Hall-Williams said Chemours has shown an inability to control the source of the compounds in question.

“With this resolution, CFPUA is simply asking the State to enforce what it has stated many times—that these compounds do not belong in the Cape Fear River,” Hall-Williams wrote in an email.

All aboard

CFPUA sent its resolution to five municipalities. As of this week, each one has a passed resolution to show political solidarity.

New Hanover County adopted its own resolution Feb. 19. On March 6, Wilmington passed its own version, with an amendment to widen NCDEQ’s potential ban on Fayetville Works’ chemical production.

Wilmington’s resolution asks DEQ to enforce its power over “any chemical that may be harmful to the health of the water supply.”

Lower Cape Fear Water & Sewer Authority in Leland passed its resolution directed to NCDEQ March 12.

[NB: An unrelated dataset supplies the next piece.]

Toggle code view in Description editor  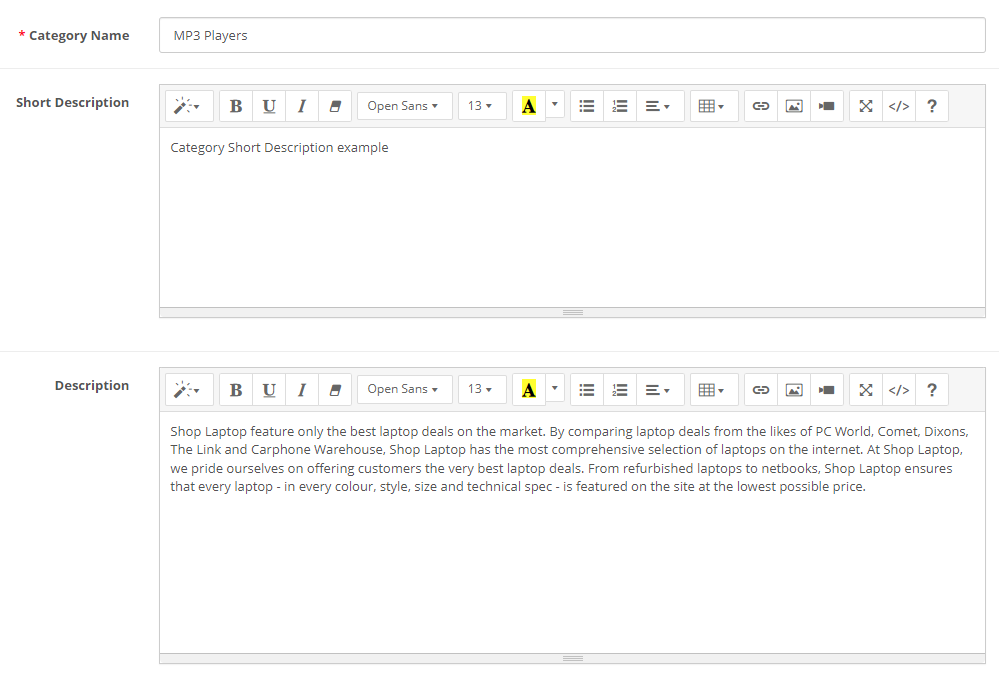[x=899, y=389]
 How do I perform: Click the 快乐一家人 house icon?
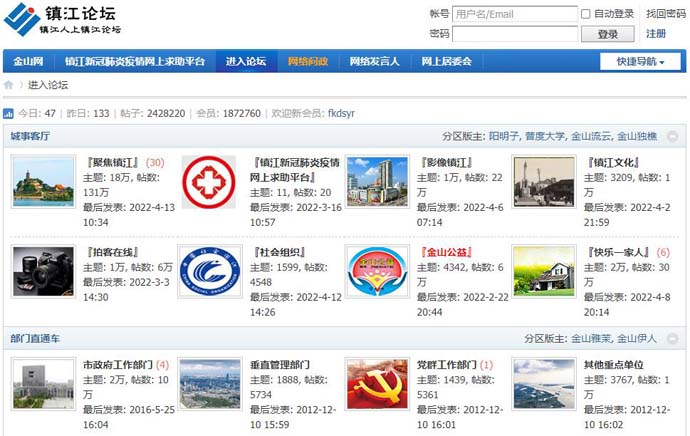point(544,271)
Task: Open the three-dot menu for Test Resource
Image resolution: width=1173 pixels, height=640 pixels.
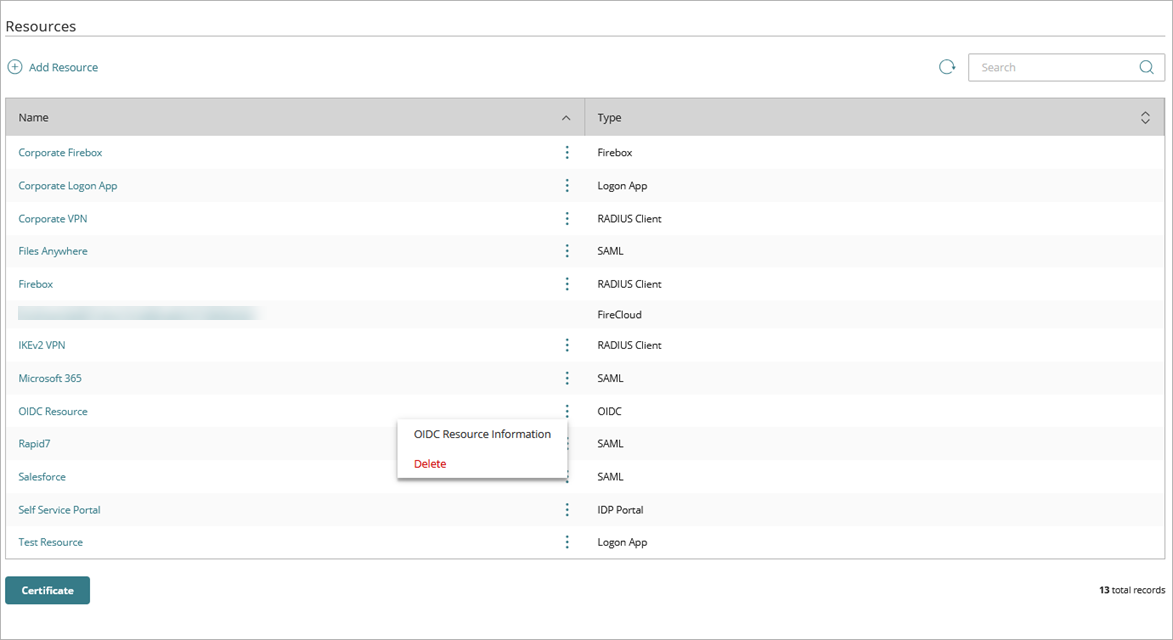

Brunswick and Pender County both passed their own resolutions March 19, applying added pressure to the state.

Pender County’s Chairman George Brown said the ongoing contamination is just a matter of people not doing their jobs.

“For the governor, do your job, DEQ to do your job, make sure these companies are not polluting our river,” Brown said during Pender County’s March 19 meeting.

A representative for NCDEQ could not immediately provide a comment.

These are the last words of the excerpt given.